*Aangeleverde tekst*.
Bron: Jaarverslag NBB 2010  (Pag. 40)

” Het gunstige verloop van het resultaat van de Bank is grotendeels het gevolg van de aangroei, met meer dan 15%, van de biljettenomloop in het Eurosysteem, die bepalend is voor de omvang van de netto rentegevende activa van het Systeem, en dus van de Bank. “
Bron: Jaarverslag NBB 2005  (Pag. 94) – Kader 10 – Ontwikkeling van het resultaat

Bovenop het (eventuele) overgemaakte “surplus van de seigneuriage” had de Belgische Soevereine Staat, in de derde stap van de winstbestemming, recht op een “preferent aandeel in de resterende jaarwinst” (van 20%) van de Nationale Bank van België.
Het “saldo van de te bestemmen jaarwinst” werd ofwel uitgekeerd aan de aandeelhouders, ofwel bijkomend toegevoegd aan de reserves van de vennootschap.

De winstverdeling van de Nationale Bank van België (tot 2009)

Vooreerst werd “de seigneuriage” berekend welke de centrale bank over het boekjaar had gerealiseerd, en daarna werd deze seigneuriage gedeeld tussen de Nationale Bank van België en de Belgische Soevereine Staat.

*Uit te voeren taak*. Citeer uit de tekst over de winstverdeling van de Nationale Bank van België woordelijk het stuk van "Bovenop het (eventuele)" tot en met "van de vennootschap.".

*Aangeleverd materiaal*.
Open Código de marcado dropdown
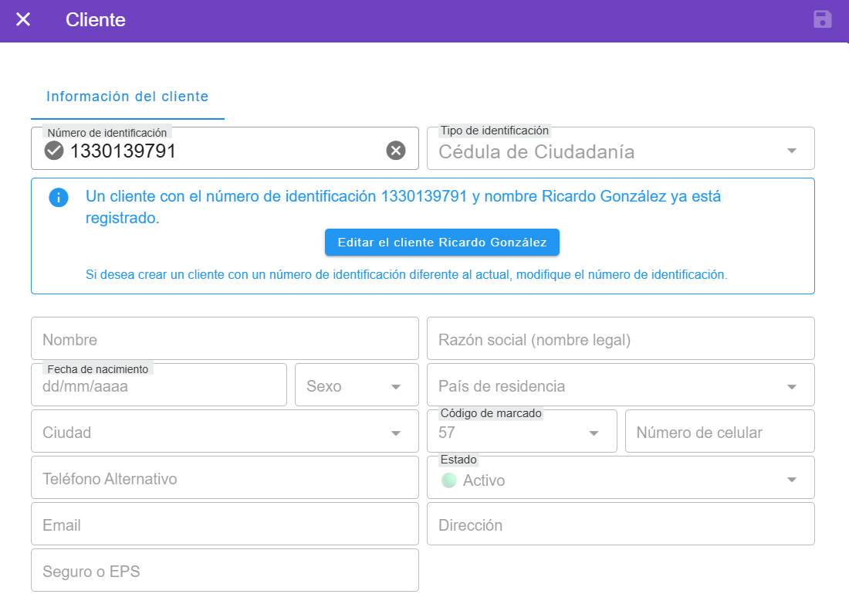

*Antwoord*.
Bovenop het (eventuele) overgemaakte “surplus van de seigneuriage” had de Belgische Soevereine Staat, in de derde stap van de winstbestemming, recht op een “preferent aandeel in de resterende jaarwinst” (van 20%) van de Nationale Bank van België.
Het “saldo van de te bestemmen jaarwinst” werd ofwel uitgekeerd aan de aandeelhouders, ofwel bijkomend toegevoegd aan de reserves van de vennootschap.